A situação calamitosa na saúde do estado foi um dos objetivos de investigação da CPI da Covid que acontece atualmente no Senado Federal. No relatório, Fausto Junior pediu a exoneração das autoridades e agentes públicos do governo local, depois do resultado das investigações apontarem superfaturamento na compra de ventiladores pulmonares.

Edilson Rodrigues/Agência Senado

Os senadores também pretendiam votar nesta terça-feira (30) a convocação do deputado Ricardo Barros (PP-PR), líder do governo na Câmara, e de outras pessoas que possam ter envolvimento nas possíveis negociações de importação da vacina indiana, Covaxin. Porém, a votação ficou para quarta-feira (30).
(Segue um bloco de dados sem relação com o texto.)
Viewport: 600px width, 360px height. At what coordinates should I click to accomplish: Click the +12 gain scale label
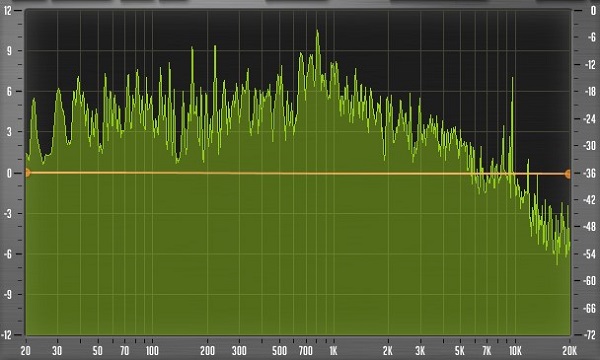coord(7,10)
Depoimento dos irmãos Miranda compromete o governo

Em depoimento no último dia 25 à CPI da Covid, o deputado federal Luis Miranda (DEM-DF), e seu irmão, o servidor do Ministério da Saúde, Luis Ricardo Miranda esclareceram sobre os apontamentos que fizeram de irregularidades na compra da vacina indiana Covaxin.

Segundo relatos coletados pela CPI da Pandemia, o presidente da República, Jair Bolsonaro (sem partido), teria sido alertado pessoalmente sobre essas irregularidades que, segundo as informações reunidas, podem ser encontradas no contrato para a entrega de 20 milhões de doses da Covaxin no valor de R$1,6 bilhão. A dose foi negociada por US$ 15, preço maior ao da negociação de outras vacinas no mercado, por exemplo, da Pfizer. O deputado ainda denunciou à CPI a pressão da pasta para favorecimento da Precisa Medicamentos, representante da desenvolvedora da vacina, Barath Biontech, no Brasil.

Randolfe Rodrigues (Rede-AP), vice-presidente da comissão, afirmou que com essas denúncias se inicia uma nova fase dentro das investigações, levando o tema para o foco de possíveis corrupções. Para Randolfe, o fato de um superfaturamento de R$1,6 bilhões ter sido avisado, mas supostamente ignorado, ainda é uma história com muitos pontos nebulosos e os depoentes deverão apresentar detalhes mais claros.

Randolfe ainda explicou que sabe-se muita coisa, ao mesmo tempo que sabe-se quase nada. Um dos aspectos dos depoimentos de hoje deve ser a apresentação da cronologia dos fatos. A CPI convocou primeiro o servidor, Luis Ricardo, porque ele prestou seu depoimento ao Ministério Público Federal (MPF) e, posteriormente, seu irmão se ofereceu a depor voluntariamente.

O calendário da CPI deverá passar por uma revisão para conseguir acomodar possíveis novos depoimentos sobre esse caso. A comissão tem prazo de funcionamento até dia 7 de agosto, mas pode passar por uma prorrogação a partir de um requerimento que tenha apoio de no mínimo 27 senadores.